Weeks into Nicolas Maduro’s disputed second term as Venezuela’s president, his prospects for political survival appear more uncertain than ever. Many countries, including the United States and many South American and European countries, have recognized opposition leader Juan Guaido, president of the National Assembly, as the legitimate interim president, as he declared himself last month. It is risky to predict the end date of a regime whose leadership has already weathered nearly six years of economic crisis, but if it is approaching, there should be plans for reviving the economy of an oil-rich but desperate nation.

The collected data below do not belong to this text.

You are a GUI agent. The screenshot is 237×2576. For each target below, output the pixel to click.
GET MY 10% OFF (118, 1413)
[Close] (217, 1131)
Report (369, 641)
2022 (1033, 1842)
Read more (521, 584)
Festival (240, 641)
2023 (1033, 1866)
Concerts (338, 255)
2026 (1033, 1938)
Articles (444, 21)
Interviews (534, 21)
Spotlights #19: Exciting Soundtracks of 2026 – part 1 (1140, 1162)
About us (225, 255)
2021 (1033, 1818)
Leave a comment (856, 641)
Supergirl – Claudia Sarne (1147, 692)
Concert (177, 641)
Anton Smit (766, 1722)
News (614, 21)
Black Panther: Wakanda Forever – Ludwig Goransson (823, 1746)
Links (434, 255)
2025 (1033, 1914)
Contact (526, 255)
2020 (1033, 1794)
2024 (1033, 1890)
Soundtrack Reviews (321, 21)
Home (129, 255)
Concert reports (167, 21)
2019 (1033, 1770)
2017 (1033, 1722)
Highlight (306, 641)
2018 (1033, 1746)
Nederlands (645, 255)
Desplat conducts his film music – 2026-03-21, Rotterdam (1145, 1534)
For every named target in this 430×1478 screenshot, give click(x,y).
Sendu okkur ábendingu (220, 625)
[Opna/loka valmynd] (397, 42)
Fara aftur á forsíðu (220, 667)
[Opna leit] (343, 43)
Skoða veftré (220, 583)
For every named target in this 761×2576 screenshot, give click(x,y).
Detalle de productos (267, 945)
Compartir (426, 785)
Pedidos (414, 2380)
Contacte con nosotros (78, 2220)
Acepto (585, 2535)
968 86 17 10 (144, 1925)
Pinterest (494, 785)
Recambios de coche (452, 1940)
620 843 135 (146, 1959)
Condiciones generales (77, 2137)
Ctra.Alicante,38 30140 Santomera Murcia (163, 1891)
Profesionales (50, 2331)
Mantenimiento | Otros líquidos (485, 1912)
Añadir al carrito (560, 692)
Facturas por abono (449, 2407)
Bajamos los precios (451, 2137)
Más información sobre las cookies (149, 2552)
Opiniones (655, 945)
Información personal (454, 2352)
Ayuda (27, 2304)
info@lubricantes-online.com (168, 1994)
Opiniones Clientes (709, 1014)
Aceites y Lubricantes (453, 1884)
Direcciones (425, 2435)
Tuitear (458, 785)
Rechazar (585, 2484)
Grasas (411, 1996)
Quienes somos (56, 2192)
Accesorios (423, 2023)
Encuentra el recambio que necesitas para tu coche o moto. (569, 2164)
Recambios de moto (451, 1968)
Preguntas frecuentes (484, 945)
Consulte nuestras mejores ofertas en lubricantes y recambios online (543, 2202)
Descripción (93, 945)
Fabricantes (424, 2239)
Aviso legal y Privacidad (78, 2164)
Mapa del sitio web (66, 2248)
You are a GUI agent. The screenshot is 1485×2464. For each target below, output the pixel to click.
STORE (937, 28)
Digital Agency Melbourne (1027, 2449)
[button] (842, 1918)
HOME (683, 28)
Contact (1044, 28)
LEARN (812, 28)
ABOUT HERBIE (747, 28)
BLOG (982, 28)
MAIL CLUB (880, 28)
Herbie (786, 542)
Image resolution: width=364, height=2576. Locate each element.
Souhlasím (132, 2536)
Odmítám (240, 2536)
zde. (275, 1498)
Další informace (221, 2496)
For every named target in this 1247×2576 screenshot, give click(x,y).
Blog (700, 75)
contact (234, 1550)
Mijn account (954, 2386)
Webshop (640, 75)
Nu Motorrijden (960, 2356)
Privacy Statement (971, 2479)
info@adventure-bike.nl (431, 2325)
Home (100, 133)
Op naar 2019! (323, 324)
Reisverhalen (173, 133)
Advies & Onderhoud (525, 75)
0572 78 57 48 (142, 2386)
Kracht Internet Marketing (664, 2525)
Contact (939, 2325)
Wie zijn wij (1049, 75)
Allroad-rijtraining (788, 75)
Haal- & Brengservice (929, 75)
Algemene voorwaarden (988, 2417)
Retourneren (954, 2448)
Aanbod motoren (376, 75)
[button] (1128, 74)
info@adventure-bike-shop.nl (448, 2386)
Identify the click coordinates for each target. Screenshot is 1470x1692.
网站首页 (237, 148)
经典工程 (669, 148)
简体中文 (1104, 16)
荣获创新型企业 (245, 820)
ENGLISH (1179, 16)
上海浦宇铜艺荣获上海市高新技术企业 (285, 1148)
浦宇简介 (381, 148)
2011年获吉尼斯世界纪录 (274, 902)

Guaido is already devising a strategy. He plans to introduce a new hydrocarbons law to attract investment and to name Gustavo Baquero, a former international oil company executive, as president of the state oil company, PDVSA. It’s unclear, however, how he could follow through on such moves when Maduro still controls the country and, most importantly, the military. Venezuela is in uncharted territory with two parallel leaders—Guaido claiming legitimacy and popular support and Maduro claiming real power.
Expectations ought to be tempered. Even if Guaido or another opposition figure finally takes the reins and starts fixing the oil sector, it will take years before oil exports can provide the economic boost needed to pull Venezuela out of the morass. Venezuela’s oil industry has been severely damaged, and there are questions about the long-term economic viability of its oil fields. Venezuelans will likely be disappointed with the pace of the economic turnaround under any new government—a risk that poses a real threat to political stability. As the United States takes stronger actions against the Maduro regime and commits more deeply to backing the opposition, it must also be prepared to support a very lengthy economic recovery.